Does driving for Uber void your warranty? I was reading mine today and I think it just might.


----------



## Disgusted Driver (Jan 9, 2015)

Yes, most don't cover commercial use. But don't fret, you go over the mileage for the warranty pretty quickly anyhow!!


----------



## gman (Jul 28, 2014)

Gi joe said:


> Does driving for Uber void your warranty? I was reading mine today and I think it just might.


How would they know?


----------



## Gi joe (Sep 19, 2015)

I assume they wouldn't unless u told them... I do this part time ca use I go to school, so I try not to kill it on the miles.. but it just seems like no matter what Uber is just a risky proposition... but it's the best job for going to school I think


----------



## Michael Nicoletti (May 16, 2016)

They will find out now with insurance company's offering a ride sharing policy


----------



## MattyMikey (Aug 19, 2015)

Michael Nicoletti said:


> They will find out now with insurance company's offering a ride sharing policy


Actually no they would not find out. Your insurance company is not public information.


----------



## Michael Nicoletti (May 16, 2016)

MattyMikey said:


> Actually no they would not find out. Your insurance company is not public information.


Its a way of life but by not disclosing it its lying and if you can look in the mirror at the end of the night its up to you


----------



## ubersan (Apr 29, 2016)

I imagine if your vehicle has unique registration like in Virginia or DMV where the registration sticker is a different color or you have a state vignette sticker, they would know.


----------



## MattyMikey (Aug 19, 2015)

Michael Nicoletti said:


> Its a way of life but by not disclosing it its lying and if you can look in the mirror at the end of the night its up to you


I am not (and would not) suggest to lie about it. I am simply stating insurance companies don't share your information. I do not want people to think that insurance companies share NPI (non-public information) about their customers. I work for one of the biggest ones in country and we take privacy very seriously. So the warranty company would not find out from your insurance company.

That being said, there is other ways, especially your moral feelings - which that I will let everyone decide on their own.


----------



## Redtop (Oct 20, 2015)

Reviving an old thread, does anyone have ACTUAL information about Uber use voiding a warranty.

I'm thinking of purchasing a 2015 vehicle that has a 5-year/100,000 mile powertrain warranty. The warranty excludes use as a taxi or limousine, but does not exclude "commercial" or "for-hire" use. It does exclude rentals, but I think it's pretty clear that Uber is not a "rental."

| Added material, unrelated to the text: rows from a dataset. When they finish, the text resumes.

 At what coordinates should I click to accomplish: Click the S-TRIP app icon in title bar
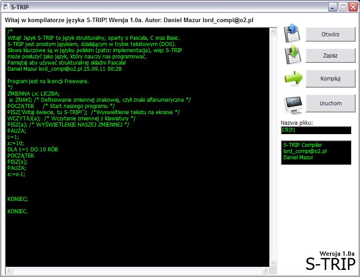6,7

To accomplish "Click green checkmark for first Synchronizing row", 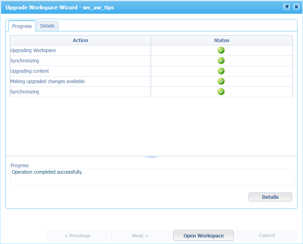I will (x=221, y=61).
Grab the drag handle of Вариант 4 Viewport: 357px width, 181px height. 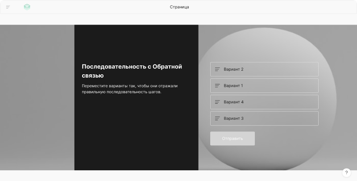coord(217,102)
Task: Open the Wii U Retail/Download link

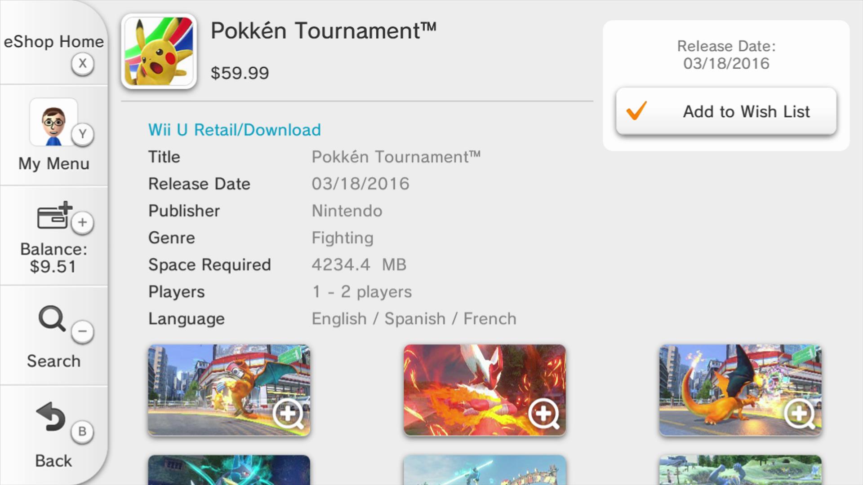Action: (x=235, y=130)
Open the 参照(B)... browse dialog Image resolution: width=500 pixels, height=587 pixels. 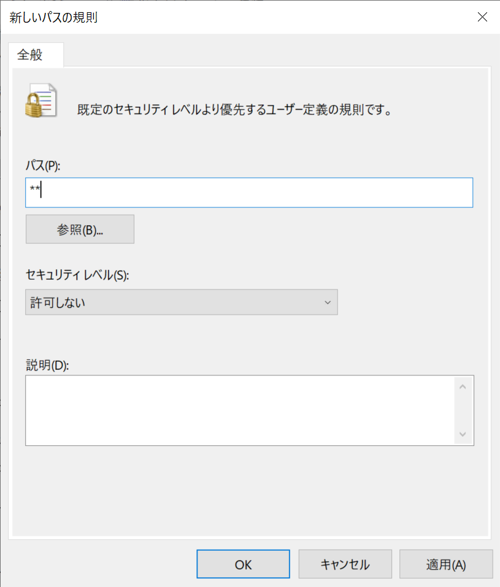80,229
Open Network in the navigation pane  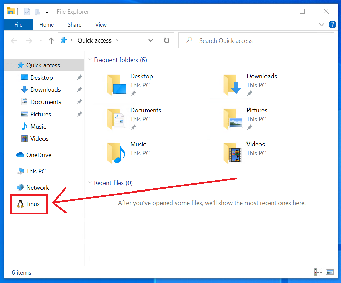click(37, 187)
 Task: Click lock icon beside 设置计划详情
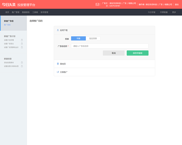coord(22,40)
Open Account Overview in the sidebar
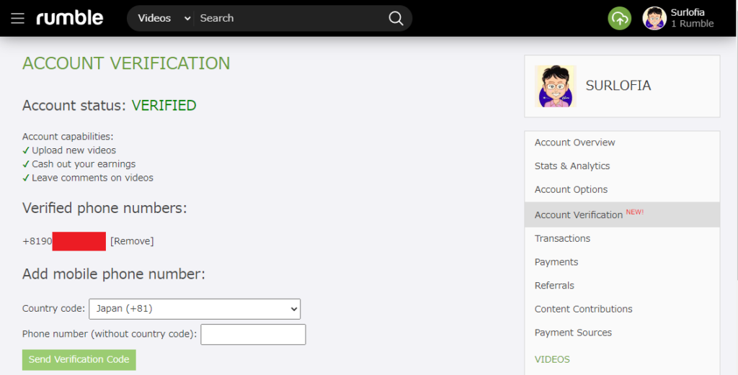 pyautogui.click(x=574, y=143)
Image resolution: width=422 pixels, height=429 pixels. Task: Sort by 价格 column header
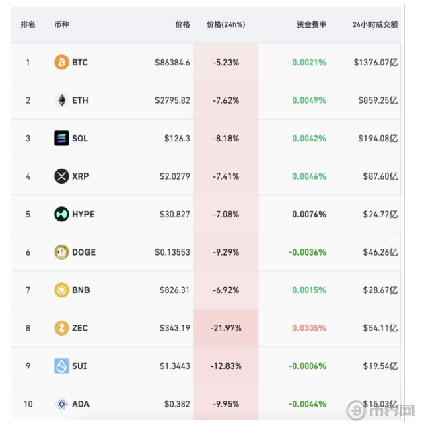point(182,25)
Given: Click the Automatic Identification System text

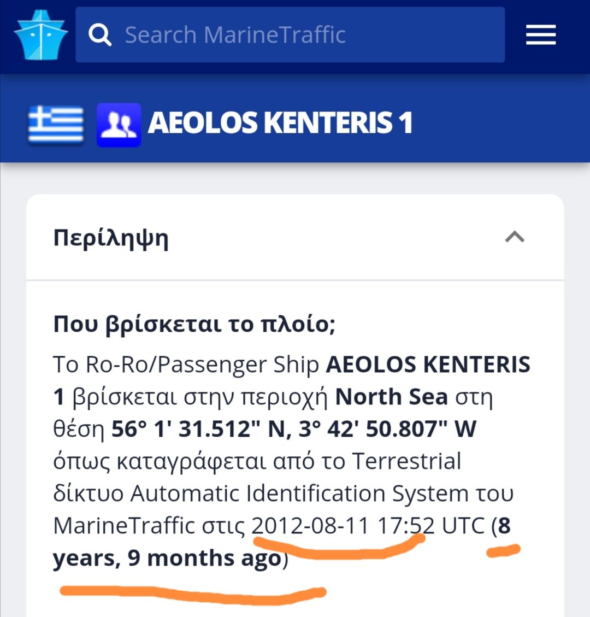Looking at the screenshot, I should (x=299, y=493).
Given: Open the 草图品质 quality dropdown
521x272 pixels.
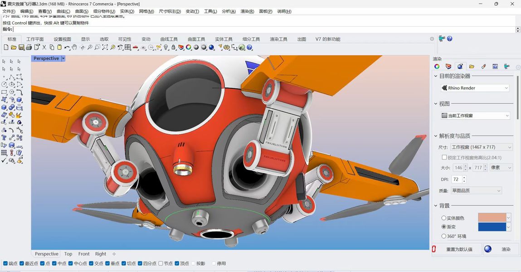Looking at the screenshot, I should [476, 190].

I feel on fairly safe ground, particularly given that the new Pennsylvania law has separate sections for "Taxis" and "Transportation Network Companies." And also that the 2017 warranty on the same vehicle has the same wording.

I might well buy an argument, if I were an arbitrator, that a vehicle warranty that incepted before TNC's existed and that excluded taxis but not TNC's, could be interpreted that a TNC is a taxi since they provide similar services. But there's also a legal doctrine called "contract of adhesion" whereby if a contract is written by one party and the other party can take it or leave it, any ambiguity in a contract is strictly interpreted against the writer of the contract. Insurance policies are the textbook example. What this means is that if they meant to say TNC's are excluded, they'd have to say TNC's are excluded.

But I really don't want to have this argument the first time I need to use the warranty.


----------



## LAuberX (Jun 3, 2014)

remove the trade dress and any Uber material from the car before going in for service.

Warranty is now valid.


----------



## Redtop (Oct 20, 2015)

I had thought about this. But in PA you now need two placards, and that means four if you drive for both. Taking them off every time you go in for service is annoying. If I knew I only had to do it when I'd need warranty service I'd say OK. Like I did at one point when before I had changed my insurance, and I had a non-TNC related accident that required my insurance company to look at my car, I took the placard off when I took it to the body shop. But taking four placards off every time I take it for routine service could be more than a little annoying.


----------



## REDcarpete (Aug 2, 2015)

MattyMikey said:


> Actually no they would not find out. Your insurance company is not public information.


Your insurance information isn't public but it is available in subscription databases. This is why Uber fights disclosure of driver lists.

If the insurance company finds out and places a note in the operator's A PLUS or CLUE file, they are effectively blacklisted. It will affect the operator's ability to insure and finance the vehicle.

Who can access these databases? Any company that has a subscription.


----------



## Jimmy Bernat (Apr 12, 2016)

Michael Nicoletti said:


> Its a way of life but by not disclosing it its lying and if you can look in the mirror at the end of the night its up to you


So you're saying you would openly tell your dealership that you're an uber driver and potentially have to pay out of pocket for a repair?

Do you really think you car warranty should be voided because you use it for Uber?


----------



## senorCRV (Jan 3, 2017)

Redtop said:


> I had thought about this. But in PA you now need two placards, and that means four if you drive for both. Taking them off every time you go in for service is annoying. If I knew I only had to do it when I'd need warranty service I'd say OK. Like I did at one point when before I had changed my insurance, and I had a non-TNC related accident that required my insurance company to look at my car, I took the placard off when I took it to the body shop. But taking four placards off every time I take it for routine service could be more than a little annoying.


I use laminated paper placards I shove in the window.


----------